• [DIRECTIONS FOR THIS TASK]: Drop all images and give the records again exactly.

• [DATASET CONTENT]:
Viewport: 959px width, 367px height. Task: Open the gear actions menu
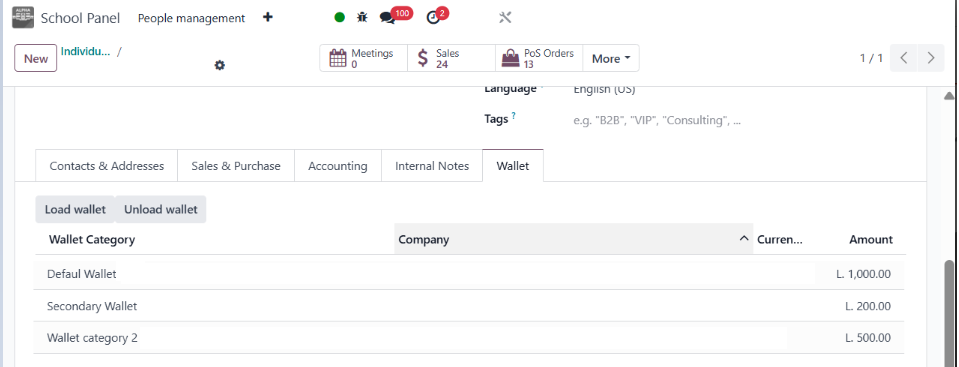pos(220,65)
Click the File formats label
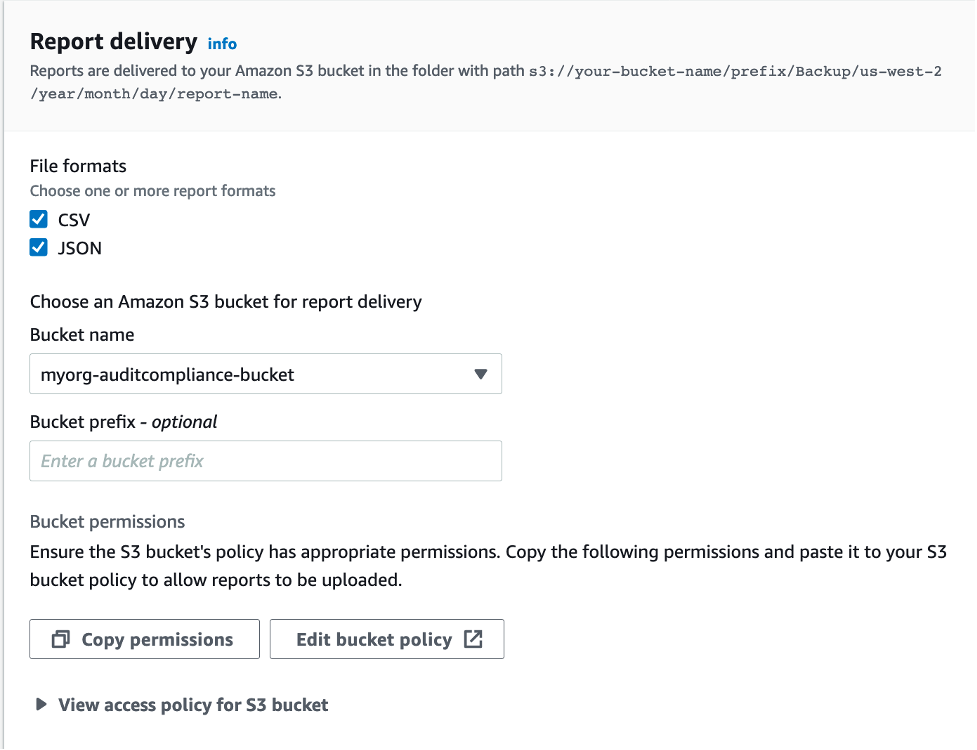Viewport: 977px width, 750px height. click(x=78, y=165)
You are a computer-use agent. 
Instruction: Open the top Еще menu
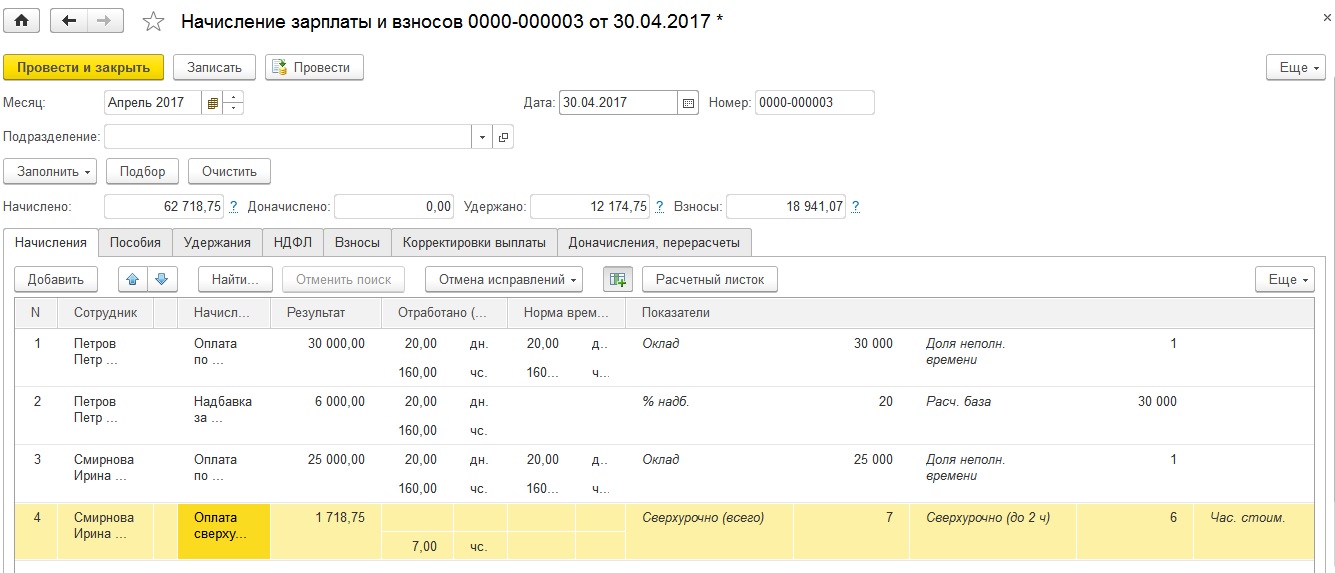[x=1296, y=67]

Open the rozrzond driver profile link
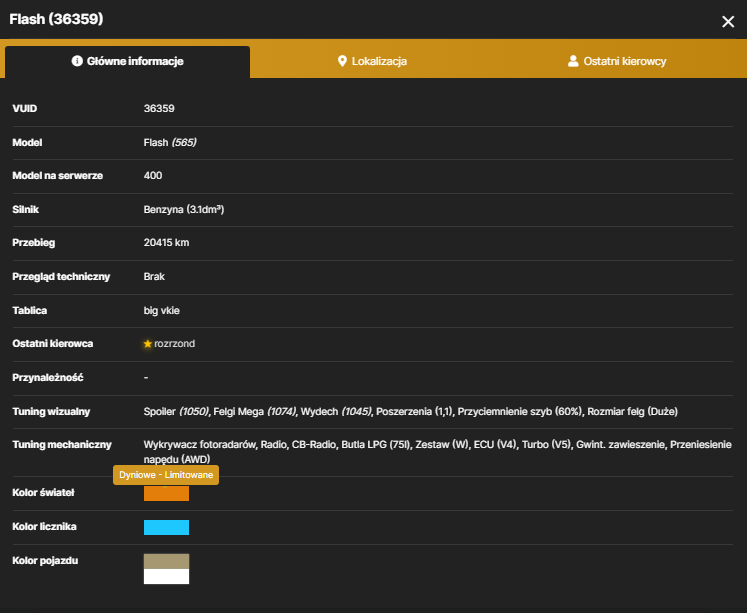pyautogui.click(x=174, y=343)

• [TASK ANSWER]:
Viewport: 959px width, 367px height. Task: Open the gear actions menu
pos(220,65)
Click the File formats label
Viewport: 977px width, 750px height. click(x=78, y=165)
You are a computer-use agent. 
Instruction: Open the top Еще menu
[x=1296, y=67]

Open the rozrzond driver profile link
pyautogui.click(x=174, y=343)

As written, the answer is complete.